→ **Exercise goal**
Find the line with "[Follow on Youtube] (116, 1231)". Transcribe it and each later line of the data exactly, up to and including the last.

**** Dataset records

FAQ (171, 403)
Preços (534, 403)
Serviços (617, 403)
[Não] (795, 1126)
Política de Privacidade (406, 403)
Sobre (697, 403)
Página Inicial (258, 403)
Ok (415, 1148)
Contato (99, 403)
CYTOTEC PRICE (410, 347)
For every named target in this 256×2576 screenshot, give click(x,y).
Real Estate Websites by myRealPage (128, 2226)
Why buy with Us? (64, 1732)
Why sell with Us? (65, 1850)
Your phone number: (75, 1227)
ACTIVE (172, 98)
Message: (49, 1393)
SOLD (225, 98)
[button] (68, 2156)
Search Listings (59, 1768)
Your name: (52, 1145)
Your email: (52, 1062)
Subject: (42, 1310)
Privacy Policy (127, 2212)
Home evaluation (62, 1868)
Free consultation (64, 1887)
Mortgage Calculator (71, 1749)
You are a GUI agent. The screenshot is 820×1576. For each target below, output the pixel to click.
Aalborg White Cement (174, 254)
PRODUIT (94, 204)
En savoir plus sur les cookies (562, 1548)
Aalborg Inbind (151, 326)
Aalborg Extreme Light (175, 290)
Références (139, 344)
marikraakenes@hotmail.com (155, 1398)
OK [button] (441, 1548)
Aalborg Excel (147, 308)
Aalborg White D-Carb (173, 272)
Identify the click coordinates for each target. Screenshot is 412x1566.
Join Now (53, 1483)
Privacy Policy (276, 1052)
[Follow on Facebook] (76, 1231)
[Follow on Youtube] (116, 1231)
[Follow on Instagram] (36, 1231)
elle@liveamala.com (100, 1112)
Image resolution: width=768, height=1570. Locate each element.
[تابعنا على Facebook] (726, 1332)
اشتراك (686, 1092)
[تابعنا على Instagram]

********

→ **Response to this exercise**
[Follow on Youtube] (116, 1231)
[Follow on Instagram] (36, 1231)
elle@liveamala.com (100, 1112)
Image resolution: width=768, height=1570. Locate each element.
[تابعنا على Facebook] (726, 1332)
اشتراك (686, 1092)
[تابعنا على Instagram]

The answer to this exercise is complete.